Big Blocks: What breaks first?

[03Sssnake]

Setup usually determines the failure. But I’d say the first thing to go will be top end lifters/rocker arms, cam.

I know on my buddies drag week cars they throw new lifters in before they leave and bring an extra set as well as they are the first to go. They will also put a new cam in depending on mileage, unfortunately a broken cam ruined his drag week last year.

Cheap bottom end parts will go first. Eagle crank - Chinese garbage didn’t like 1000hp.
View attachment 1699957

Big cam, a lot of RPM. Shit will eventually give. View attachment 1699958

great points, spend the money on American made parts! I definitely agree on top end, shaft mount rockers, link bar lifters etc...

 

[James Snover]

Probably, but the question is why? Is it rod failure due to stretch? Is the inertia of the the piston/rod combo too much for the oil film to keep the assembly from touching the bearing and spinning it causing bearing failure? Is the wrist pin boss on the piston too weak to control all that mass on the intake stroke? Lets assume no boost now, NA only.

Example: In the case of the Cheby 454, its got a 4.0" stroke. For comparison, the Boss 302 has a 3.65" stroke and can be revved out to 8k. A little over a 1/4" more stroke and the 454 shouldnt be revved past 6500 or so? Is it stroke at all thats the limiting factor?

Lets turn our attention to the size of the piston. There's obviously a significant difference between the 3.63" of the 302 versus the 4.25" of the 454. The .62" larger diameter of the 454 certainly adds more mass to each piston. Does this double or triple the forces on the rod/rod bearing/wrist pin compared to the 302? Or is is a harsher more exponential like increase in force?
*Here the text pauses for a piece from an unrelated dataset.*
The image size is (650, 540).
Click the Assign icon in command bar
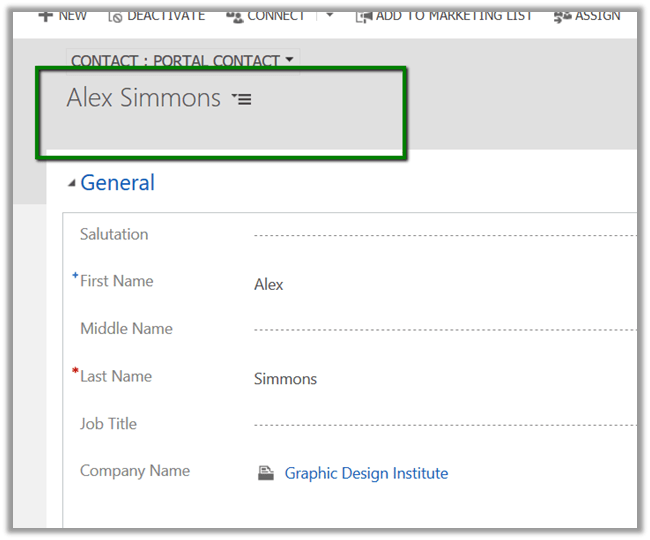[x=562, y=16]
In this theoretical exercise, the pistons are forged aluminum, the rods are forged steel, the crank is forged, the wrist pins are tool steel, all rod and head bolts are ARP2000 material, the ring gaps have been set for the appropriate level of gap, the valve springs are race quality capable of controlling the large mass of Big Block valves (Ford or Chevy or Hemi) and the fuel is correctly metered E85 or race fuel which eliminates pre-ignition or detonation.

What you got SVTP? What fails and why.

Hmmm... @James Snover what say you good sir?
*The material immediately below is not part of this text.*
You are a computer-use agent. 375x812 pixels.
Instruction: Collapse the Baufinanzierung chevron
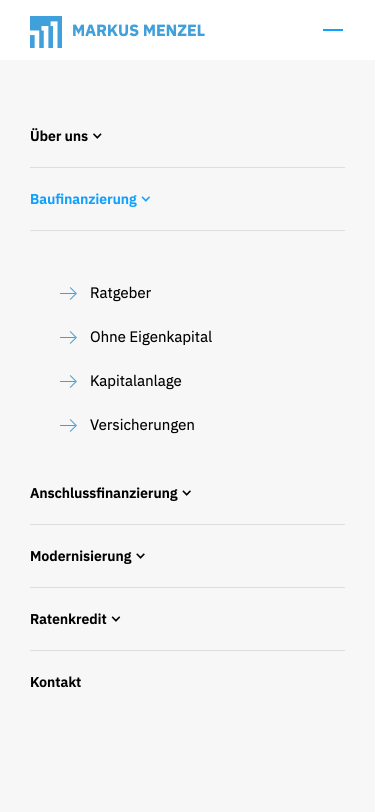pyautogui.click(x=146, y=199)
The stresses on a moving part rise with the square-cube of the mass and size of the component. In real life, that means your 3.65 rod which is happy at 8500rom, then add that 1/4 inch, and now, just from that 1/4 inch, the stresses at 8500 turn it into a grenade. Add in larger pistons, larger wrist pins, larger bearings ... and when you scale an engine up to Diesel Locomotive V16, it's max redline is 800rpm. 801, and it's junk. There is no way around the square-cube law, it's a vicious, cold-hearted MF'er that always wins.

Also keep in mind the speed of the rod and piston are changing constantly throughout the stroke. As the piston approaches TDC or BDC, it is decelerated. As the piston nears the mid-point of the stroke, it is being accelerated. So at 8,500 RPM, the rods, wrist pins, oil films, bearing, have to handle two dead stops and two maximum accelerations. The only thing that makes it possible is the geometry of the rod to the crankshaft providing a smooth transition between dead stop and max acceleration.

 

[Silverstrike]

Yes on all the valve train stuff going first, all you have to do is look at all the old Nascar races real early 60's to late 70's and it always seemed to be a valve, rocker or push rod that bought the farm first if it involved the engine quitting. The block, pistons, and bottom end was pretty much bullet proof.